I want to close pages when puppeteer faces on any error , sometimes page the page that i try to load crashes and it doesnt call .close();
(async () => {
const page = await browser.newPage();
await page.setViewport({width: resWidth, height: resHeight});
await page.goto(d["entities"]["urls"][0]["expanded_url"], {timeout :90000});
await page.screenshot({path: './resimdata/'+d['id']+'.png' ,fullPage: true});
await page.close();
})();
There is an issue/PR on puppeteer repo regarding this which will be helpful in similar situation.
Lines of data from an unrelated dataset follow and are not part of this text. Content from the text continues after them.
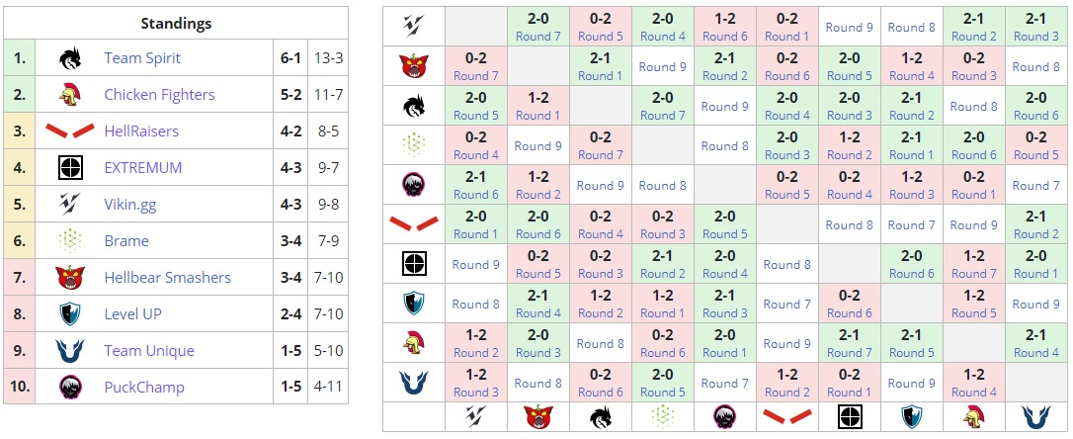Click Vikin.gg logo in crosstable top row header

[x=414, y=27]
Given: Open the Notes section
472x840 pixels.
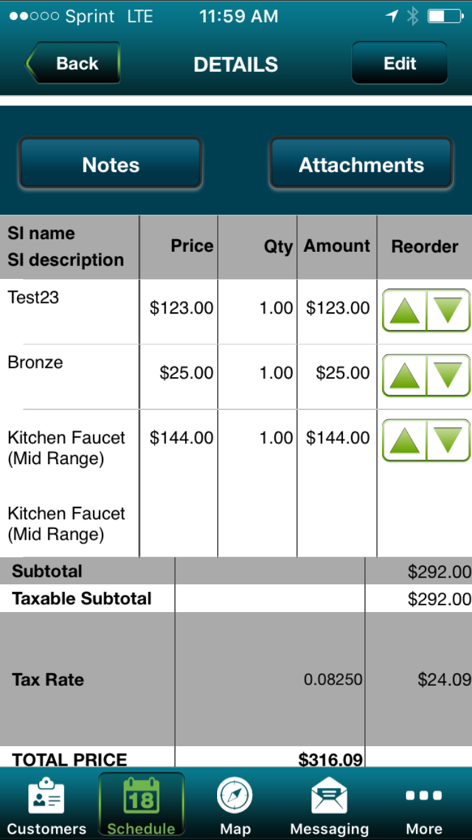Looking at the screenshot, I should point(111,165).
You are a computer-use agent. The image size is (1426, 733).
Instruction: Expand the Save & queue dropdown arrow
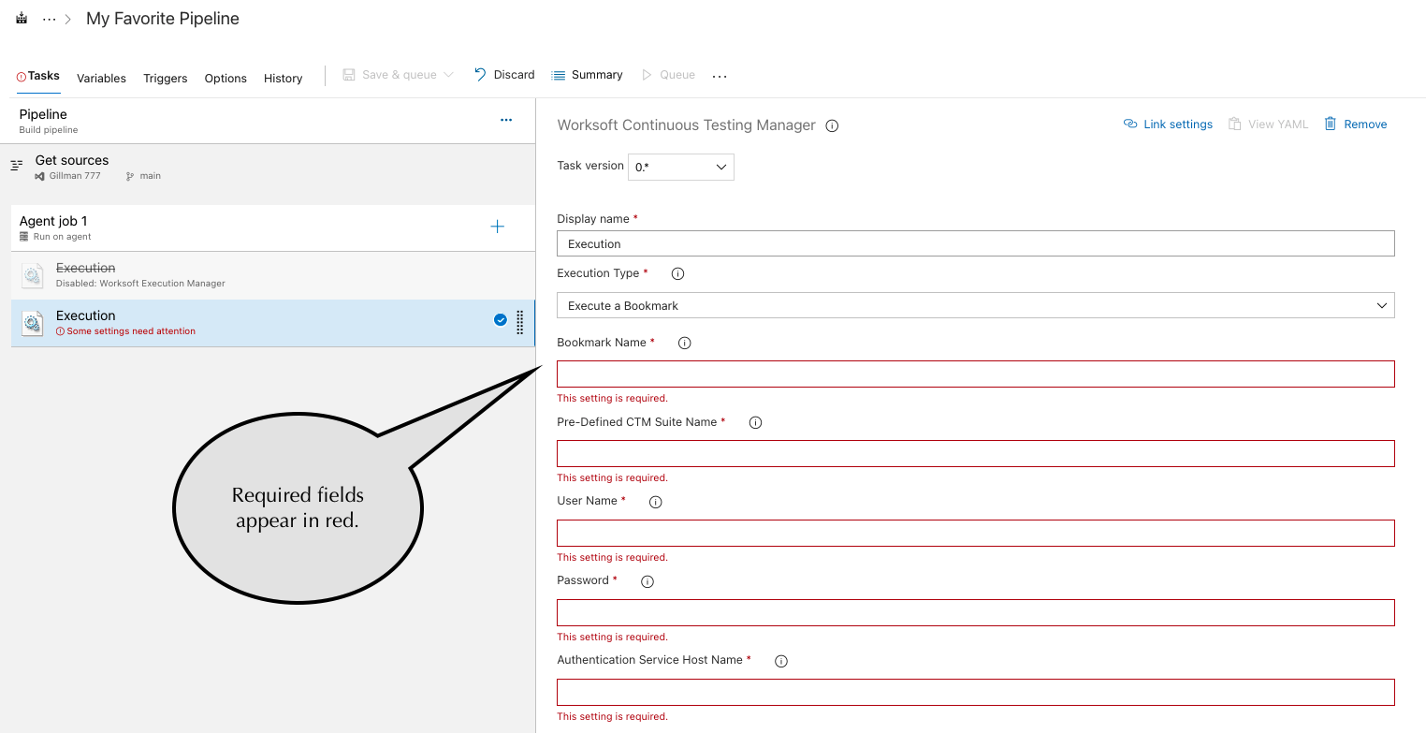447,74
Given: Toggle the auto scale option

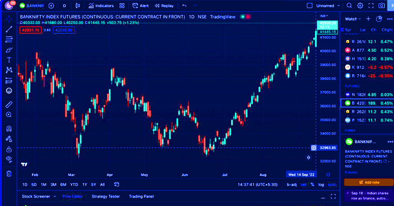Looking at the screenshot, I should click(x=332, y=185).
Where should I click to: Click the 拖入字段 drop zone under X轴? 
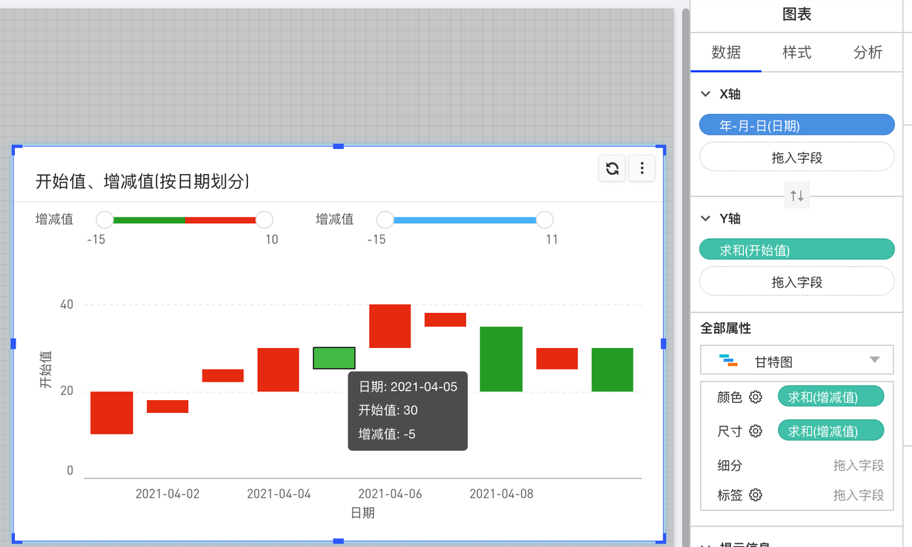(797, 158)
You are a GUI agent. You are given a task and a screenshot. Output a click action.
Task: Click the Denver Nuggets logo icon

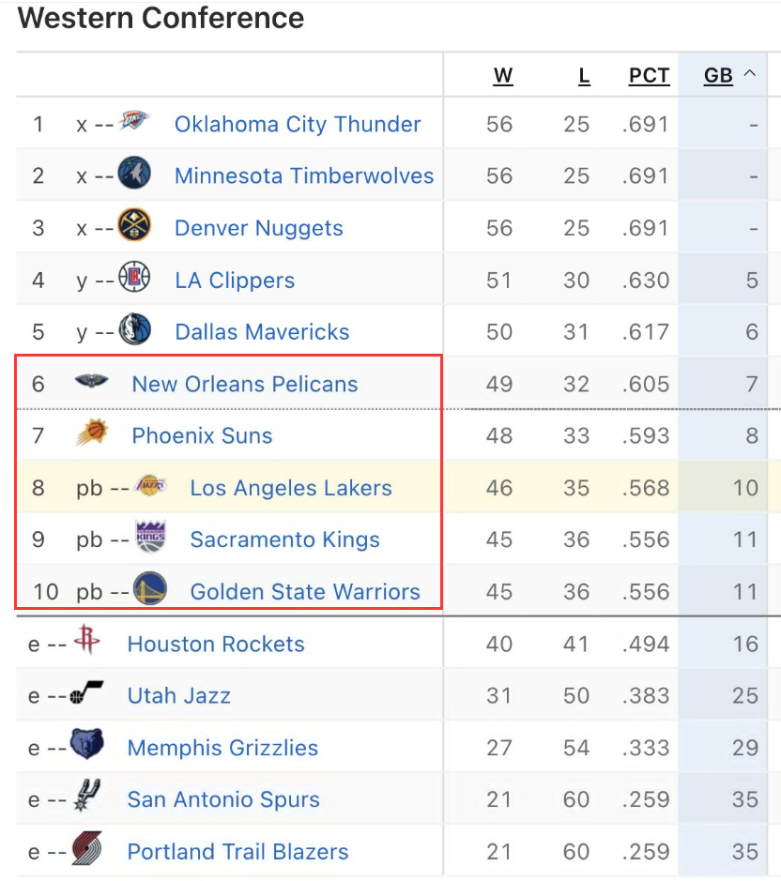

Related Issue link: https://github.com/GoogleChrome/puppeteer/issues/952
Meanwhile, you can try this little hack, if the PR is there on version 0.12+, we don't have to worry about the following code.
(async() => {
const browser = await puppeteer.launch({headless: false});
const page = await browser.newPage();
function handleClose(msg){
console.log(msg);
page.close();
browser.close();
process.exit(1);
}
process.on("uncaughtException", () => {
handleClose(`I crashed`);
});
process.on("unhandledRejection", () => {
handleClose(`I was rejected`);
});
await page.goto("chrome://crash");
})();
Which will output something like the following,
▶ node app/app.js
I was rejected